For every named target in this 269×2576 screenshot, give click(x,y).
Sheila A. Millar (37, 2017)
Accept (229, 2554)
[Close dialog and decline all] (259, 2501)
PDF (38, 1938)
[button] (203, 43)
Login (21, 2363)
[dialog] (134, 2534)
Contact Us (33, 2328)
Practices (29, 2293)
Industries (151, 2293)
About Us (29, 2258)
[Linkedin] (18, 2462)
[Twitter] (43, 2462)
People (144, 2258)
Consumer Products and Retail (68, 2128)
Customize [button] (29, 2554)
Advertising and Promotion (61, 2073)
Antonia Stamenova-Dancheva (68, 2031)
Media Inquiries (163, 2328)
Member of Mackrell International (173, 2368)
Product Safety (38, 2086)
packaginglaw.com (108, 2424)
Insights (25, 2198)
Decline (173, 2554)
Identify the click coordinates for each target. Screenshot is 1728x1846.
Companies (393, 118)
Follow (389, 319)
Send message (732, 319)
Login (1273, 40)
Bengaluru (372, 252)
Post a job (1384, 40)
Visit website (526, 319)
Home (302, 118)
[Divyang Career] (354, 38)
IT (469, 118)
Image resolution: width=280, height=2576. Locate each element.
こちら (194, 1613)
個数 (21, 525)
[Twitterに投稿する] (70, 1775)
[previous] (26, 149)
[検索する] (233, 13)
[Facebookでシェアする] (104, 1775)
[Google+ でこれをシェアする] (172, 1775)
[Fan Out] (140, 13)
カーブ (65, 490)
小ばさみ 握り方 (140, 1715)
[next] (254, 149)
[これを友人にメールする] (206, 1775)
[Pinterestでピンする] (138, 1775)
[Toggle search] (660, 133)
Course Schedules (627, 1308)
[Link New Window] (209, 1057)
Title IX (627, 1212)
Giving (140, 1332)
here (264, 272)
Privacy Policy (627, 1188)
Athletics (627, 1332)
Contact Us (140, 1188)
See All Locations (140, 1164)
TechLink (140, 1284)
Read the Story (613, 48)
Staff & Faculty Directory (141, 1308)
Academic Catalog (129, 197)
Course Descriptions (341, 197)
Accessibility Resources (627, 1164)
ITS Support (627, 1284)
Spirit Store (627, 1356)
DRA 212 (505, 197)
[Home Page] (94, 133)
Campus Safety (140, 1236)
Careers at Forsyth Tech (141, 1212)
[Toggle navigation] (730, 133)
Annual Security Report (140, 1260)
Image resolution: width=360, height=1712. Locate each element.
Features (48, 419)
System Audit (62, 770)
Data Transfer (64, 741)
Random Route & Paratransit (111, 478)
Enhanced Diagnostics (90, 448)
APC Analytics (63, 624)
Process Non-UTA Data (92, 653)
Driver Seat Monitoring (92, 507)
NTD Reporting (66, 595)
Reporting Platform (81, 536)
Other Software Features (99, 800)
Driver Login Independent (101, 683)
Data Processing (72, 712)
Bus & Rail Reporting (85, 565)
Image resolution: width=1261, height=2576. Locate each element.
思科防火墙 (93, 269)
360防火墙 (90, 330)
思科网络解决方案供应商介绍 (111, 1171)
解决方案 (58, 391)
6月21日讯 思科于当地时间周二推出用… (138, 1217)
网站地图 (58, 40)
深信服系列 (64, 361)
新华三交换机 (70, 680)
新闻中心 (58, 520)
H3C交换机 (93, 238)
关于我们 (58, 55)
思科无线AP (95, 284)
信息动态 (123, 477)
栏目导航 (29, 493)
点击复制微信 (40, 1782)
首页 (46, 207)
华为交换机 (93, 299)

__________

EXERCISE PROMPT: Can you give every line above again, exactly as written?

RESPONSE BOX:
For every named target in this 269×2576 screenshot, give click(x,y).
Sheila A. Millar (37, 2017)
Accept (229, 2554)
[Close dialog and decline all] (259, 2501)
PDF (38, 1938)
[button] (203, 43)
Login (21, 2363)
[dialog] (134, 2534)
Contact Us (33, 2328)
Practices (29, 2293)
Industries (151, 2293)
About Us (29, 2258)
[Linkedin] (18, 2462)
[Twitter] (43, 2462)
People (144, 2258)
Consumer Products and Retail (68, 2128)
Customize [button] (29, 2554)
Advertising and Promotion (61, 2073)
Antonia Stamenova-Dancheva (68, 2031)
Media Inquiries (163, 2328)
Member of Mackrell International (173, 2368)
Product Safety (38, 2086)
packaginglaw.com (108, 2424)
Insights (25, 2198)
Decline (173, 2554)
Identify the click coordinates for each target. Screenshot is 1728x1846.
Companies (393, 118)
Follow (389, 319)
Send message (732, 319)
Login (1273, 40)
Bengaluru (372, 252)
Post a job (1384, 40)
Visit website (526, 319)
Home (302, 118)
[Divyang Career] (354, 38)
IT (469, 118)
Image resolution: width=280, height=2576. Locate each element.
こちら (194, 1613)
個数 (21, 525)
[Twitterに投稿する] (70, 1775)
[previous] (26, 149)
[検索する] (233, 13)
[Facebookでシェアする] (104, 1775)
[Google+ でこれをシェアする] (172, 1775)
[Fan Out] (140, 13)
カーブ (65, 490)
小ばさみ 握り方 (140, 1715)
[next] (254, 149)
[これを友人にメールする] (206, 1775)
[Pinterestでピンする] (138, 1775)
[Toggle search] (660, 133)
Course Schedules (627, 1308)
[Link New Window] (209, 1057)
Title IX (627, 1212)
Giving (140, 1332)
here (264, 272)
Privacy Policy (627, 1188)
Athletics (627, 1332)
Contact Us (140, 1188)
See All Locations (140, 1164)
TechLink (140, 1284)
Read the Story (613, 48)
Staff & Faculty Directory (141, 1308)
Academic Catalog (129, 197)
Course Descriptions (341, 197)
Accessibility Resources (627, 1164)
ITS Support (627, 1284)
Spirit Store (627, 1356)
DRA 212 (505, 197)
[Home Page] (94, 133)
Campus Safety (140, 1236)
Careers at Forsyth Tech (141, 1212)
[Toggle navigation] (730, 133)
Annual Security Report (140, 1260)
Image resolution: width=360, height=1712. Locate each element.
Features (48, 419)
System Audit (62, 770)
Data Transfer (64, 741)
Random Route & Paratransit (111, 478)
Enhanced Diagnostics (90, 448)
APC Analytics (63, 624)
Process Non-UTA Data (92, 653)
Driver Seat Monitoring (92, 507)
NTD Reporting (66, 595)
Reporting Platform (81, 536)
Other Software Features (99, 800)
Driver Login Independent (101, 683)
Data Processing (72, 712)
Bus & Rail Reporting (85, 565)
Image resolution: width=1261, height=2576. Locate each element.
思科防火墙 (93, 269)
360防火墙 (90, 330)
思科网络解决方案供应商介绍 (111, 1171)
解决方案 (58, 391)
6月21日讯 思科于当地时间周二推出用… (138, 1217)
网站地图 (58, 40)
深信服系列 (64, 361)
新华三交换机 (70, 680)
新闻中心 (58, 520)
H3C交换机 (93, 238)
关于我们 (58, 55)
思科无线AP (95, 284)
信息动态 (123, 477)
栏目导航 (29, 493)
点击复制微信 (40, 1782)
首页 (46, 207)
华为交换机 (93, 299)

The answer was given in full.